Rob Turner, founder of EMG, has been playing around with pickups since 1969, starting his own business in 1974 in the back of his parents' garage, fixing amps and building gadgets. He started making pickups in earnest in 1976, when he founded Dirtywork Studios, later to change its name to Overlend, and released the pickups we know today as the EMG H and EMG HA.
EMG pickups were intended from the beginning to provide very even string-to-string response and enhanced bandwidth over traditional pickups. To this end, most use bar magnets rather than individual pole-piece magnets — though pickups with individual pole-pieces are available from EMG — and an internal pre-amp built into the pickup itself. These characteristics made them ideal for the original Steinberger guitars when they were released in 1983, the same year that Overlend changed its name to EMG. As the Steinbergers became more widely known, so did the pickups, and EMG's reputation grew by leaps and bounds, especially among players who were seeking a pickup that would drive the racks full of effects so common at the time, a task at which the low-impedance design of the EMG pickups excelled.

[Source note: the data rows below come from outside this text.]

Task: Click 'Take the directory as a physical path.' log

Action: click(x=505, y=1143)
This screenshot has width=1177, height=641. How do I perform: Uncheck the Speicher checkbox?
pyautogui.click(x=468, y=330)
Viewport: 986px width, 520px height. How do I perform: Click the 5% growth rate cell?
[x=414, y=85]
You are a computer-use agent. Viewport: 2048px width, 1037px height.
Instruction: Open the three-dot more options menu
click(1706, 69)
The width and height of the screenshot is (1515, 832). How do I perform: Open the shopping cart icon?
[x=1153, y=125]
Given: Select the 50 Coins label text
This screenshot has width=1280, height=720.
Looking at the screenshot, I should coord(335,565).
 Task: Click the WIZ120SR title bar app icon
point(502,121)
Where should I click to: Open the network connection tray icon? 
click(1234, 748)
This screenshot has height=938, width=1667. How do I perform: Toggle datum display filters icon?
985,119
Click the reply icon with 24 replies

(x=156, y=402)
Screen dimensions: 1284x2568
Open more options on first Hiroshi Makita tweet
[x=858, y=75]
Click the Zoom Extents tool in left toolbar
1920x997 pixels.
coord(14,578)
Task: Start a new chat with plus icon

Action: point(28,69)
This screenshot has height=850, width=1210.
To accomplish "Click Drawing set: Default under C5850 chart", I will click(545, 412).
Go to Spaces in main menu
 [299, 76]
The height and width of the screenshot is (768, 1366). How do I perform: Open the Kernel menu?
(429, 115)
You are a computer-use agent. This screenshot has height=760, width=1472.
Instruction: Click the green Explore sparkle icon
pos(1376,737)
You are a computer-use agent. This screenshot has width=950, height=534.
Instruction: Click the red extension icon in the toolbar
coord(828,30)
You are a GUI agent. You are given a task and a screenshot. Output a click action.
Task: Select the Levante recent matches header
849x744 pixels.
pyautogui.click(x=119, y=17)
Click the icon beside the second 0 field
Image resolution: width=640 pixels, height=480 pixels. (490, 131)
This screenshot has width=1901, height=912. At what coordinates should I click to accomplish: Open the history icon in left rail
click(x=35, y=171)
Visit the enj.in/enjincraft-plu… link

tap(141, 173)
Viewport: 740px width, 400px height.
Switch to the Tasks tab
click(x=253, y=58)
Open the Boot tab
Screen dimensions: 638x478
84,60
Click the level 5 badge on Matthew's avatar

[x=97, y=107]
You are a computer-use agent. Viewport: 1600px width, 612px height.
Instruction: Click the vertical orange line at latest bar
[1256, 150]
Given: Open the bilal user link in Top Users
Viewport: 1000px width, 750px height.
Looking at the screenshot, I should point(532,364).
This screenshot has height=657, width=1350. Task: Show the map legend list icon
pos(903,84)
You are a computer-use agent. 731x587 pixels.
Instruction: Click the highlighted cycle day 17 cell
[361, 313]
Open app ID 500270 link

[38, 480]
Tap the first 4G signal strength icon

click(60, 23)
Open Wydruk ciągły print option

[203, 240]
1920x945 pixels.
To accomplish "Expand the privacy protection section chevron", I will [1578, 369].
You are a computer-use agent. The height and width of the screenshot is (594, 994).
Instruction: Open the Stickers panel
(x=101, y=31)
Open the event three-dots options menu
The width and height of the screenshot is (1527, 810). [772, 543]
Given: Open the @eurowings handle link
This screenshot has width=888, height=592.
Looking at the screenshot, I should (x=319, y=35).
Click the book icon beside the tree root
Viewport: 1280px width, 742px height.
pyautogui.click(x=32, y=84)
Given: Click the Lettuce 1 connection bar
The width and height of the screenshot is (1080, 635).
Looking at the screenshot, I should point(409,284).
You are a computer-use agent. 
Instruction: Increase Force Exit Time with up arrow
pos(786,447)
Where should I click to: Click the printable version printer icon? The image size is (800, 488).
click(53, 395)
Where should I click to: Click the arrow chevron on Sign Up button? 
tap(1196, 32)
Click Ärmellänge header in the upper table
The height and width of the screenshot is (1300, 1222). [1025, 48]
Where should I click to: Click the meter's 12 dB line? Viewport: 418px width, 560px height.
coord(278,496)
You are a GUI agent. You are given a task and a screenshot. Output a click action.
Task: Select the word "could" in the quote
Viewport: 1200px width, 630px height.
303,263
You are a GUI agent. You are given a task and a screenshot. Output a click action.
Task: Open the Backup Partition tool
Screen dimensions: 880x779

Artists and luthiers began to pick up on the advantages of active pickups, with endorsees ranging from David Gilmour to Judas Priest and virtually every manufacturer offering instruments with EMG setups. As the popularity of the pickups grew, the variety of pickups expanded, eventually adding passive pickups, traditional pole-piece designs and a range of accessories, like the PA-2 booster or SPC "fat control." Almost 40 years after its founding, EMG continues to innovate and move guitar sound forward.